Disruption of cerebrospinal fluid (CSF) clearance pathway (glymphatic system) might contribute to development of Alzheimer's disease (AD), which is characterized by excessive deposition of toxic soluble amyloid beta (A- beta) proteins in the brain. Recent studies of mice demonstrated that impairment of the CSF clearance pathway led to a 70% reduction in A-beta clearance, while sleep-induced enhancement of CSF flow increased A-beta clearance by 100%. It is unclear whether or not these impairment and enhancement effects exist in humans and how they change with aging. Technical limitations of noninvasive approaches hinder adequate study of CSF clearance in humans. Here we propose two new techniques to determine whether CSF clearance is enhanced during sleep, degenerated in normal aging, and disrupted in AD. Instead of studying perivascular space, this project investigates the production (at choroid plexus), bulk flow (in parenchyma), and drainage (at arachnoid villi) of CSF in the brain simultaneously. The overarching goal is to understand the changes in CSF clearance in normal aging and in AD. The proposed techniques include 1) dynamic sodium (23Na) MRI that quantifies velocity of CSF bulk flow in brain parenchyma and 2) ultrashort echo time (UTE) proton (1H) MRI that uses UTE-T2* value to quantify calcification of choroid plexus and assess deficiency of CSF production and uses high resolution (0.22 mm) to visualize trabecular structures in arachnoid villi and evaluate resistance of CSF drainage.
We aim to determine: 1) how age affects CSF production, bulk flow, and drainage in the normal brain; 2) the impact of sleep on CSF clearance in the normal aging brain; and 3) whether CSF clearance is disrupted in AD patients. This work will generate highly-desired valuable knowledge about the degeneration of CSF clearance in normal aging and disruption in AD, which will help design and determine effective interventions for and strategies to prevention of AD development.

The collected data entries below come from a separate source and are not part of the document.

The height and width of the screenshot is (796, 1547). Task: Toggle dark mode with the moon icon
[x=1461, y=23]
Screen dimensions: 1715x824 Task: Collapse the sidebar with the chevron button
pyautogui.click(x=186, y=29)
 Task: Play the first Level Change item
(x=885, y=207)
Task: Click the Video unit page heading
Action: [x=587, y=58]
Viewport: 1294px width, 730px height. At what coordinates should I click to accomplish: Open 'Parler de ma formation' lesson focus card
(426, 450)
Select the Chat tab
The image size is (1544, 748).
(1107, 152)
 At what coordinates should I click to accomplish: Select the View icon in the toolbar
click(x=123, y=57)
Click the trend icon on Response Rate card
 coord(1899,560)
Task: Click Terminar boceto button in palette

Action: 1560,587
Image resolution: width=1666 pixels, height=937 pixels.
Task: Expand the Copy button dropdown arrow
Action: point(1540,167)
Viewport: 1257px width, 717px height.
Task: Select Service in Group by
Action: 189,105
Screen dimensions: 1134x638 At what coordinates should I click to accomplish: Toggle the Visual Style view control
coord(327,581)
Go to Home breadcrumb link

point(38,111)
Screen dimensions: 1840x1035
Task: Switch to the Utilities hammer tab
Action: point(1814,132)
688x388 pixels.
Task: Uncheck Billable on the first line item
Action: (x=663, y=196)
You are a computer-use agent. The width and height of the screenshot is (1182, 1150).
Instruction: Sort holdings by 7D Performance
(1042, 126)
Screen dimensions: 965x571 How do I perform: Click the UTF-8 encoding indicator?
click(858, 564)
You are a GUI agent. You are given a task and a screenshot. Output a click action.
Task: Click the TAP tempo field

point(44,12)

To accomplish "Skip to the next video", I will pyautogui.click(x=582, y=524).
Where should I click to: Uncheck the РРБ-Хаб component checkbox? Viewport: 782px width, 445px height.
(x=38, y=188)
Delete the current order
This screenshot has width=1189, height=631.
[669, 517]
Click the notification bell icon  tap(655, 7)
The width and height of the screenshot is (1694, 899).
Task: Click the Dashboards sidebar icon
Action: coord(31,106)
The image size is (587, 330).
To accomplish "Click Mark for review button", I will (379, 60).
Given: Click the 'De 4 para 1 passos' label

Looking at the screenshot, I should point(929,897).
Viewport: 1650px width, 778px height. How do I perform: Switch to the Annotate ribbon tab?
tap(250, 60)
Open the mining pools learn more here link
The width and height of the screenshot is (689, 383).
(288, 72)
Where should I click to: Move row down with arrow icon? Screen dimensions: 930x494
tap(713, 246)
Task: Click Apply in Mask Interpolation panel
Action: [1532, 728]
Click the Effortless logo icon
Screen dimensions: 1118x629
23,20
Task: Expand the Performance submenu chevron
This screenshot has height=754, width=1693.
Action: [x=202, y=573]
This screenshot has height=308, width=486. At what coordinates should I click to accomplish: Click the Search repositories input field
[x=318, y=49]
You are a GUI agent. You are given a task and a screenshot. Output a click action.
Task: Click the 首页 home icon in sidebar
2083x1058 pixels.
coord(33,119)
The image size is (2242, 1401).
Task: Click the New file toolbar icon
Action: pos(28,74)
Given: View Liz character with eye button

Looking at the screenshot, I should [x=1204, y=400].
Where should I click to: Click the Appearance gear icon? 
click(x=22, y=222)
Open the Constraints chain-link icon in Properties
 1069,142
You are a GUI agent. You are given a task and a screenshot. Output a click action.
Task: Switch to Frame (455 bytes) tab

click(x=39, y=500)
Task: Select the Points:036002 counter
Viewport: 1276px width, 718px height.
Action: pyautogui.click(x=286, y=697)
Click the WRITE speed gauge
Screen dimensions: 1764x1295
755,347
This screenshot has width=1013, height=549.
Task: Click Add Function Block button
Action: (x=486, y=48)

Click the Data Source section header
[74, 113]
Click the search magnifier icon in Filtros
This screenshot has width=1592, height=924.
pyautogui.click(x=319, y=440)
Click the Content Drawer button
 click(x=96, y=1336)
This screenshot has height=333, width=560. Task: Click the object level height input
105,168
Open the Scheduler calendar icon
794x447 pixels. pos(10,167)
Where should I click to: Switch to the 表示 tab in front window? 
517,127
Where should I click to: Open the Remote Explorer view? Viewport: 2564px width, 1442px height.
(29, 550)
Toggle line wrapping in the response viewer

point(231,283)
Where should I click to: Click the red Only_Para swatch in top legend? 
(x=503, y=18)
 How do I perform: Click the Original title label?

The proposed research is relevant to public health because the proposed study of understanding CSF clearance system in aging human brain is expected to obtain highly-desired knowledge and ultimately help deign effective interventions to Alzheimer's disease. Thus, the proposed research is relevant to the part of NIH's mission that pertains to developing fundamental knowledge and/or novel technologies that will help reduce the burdens of diseases.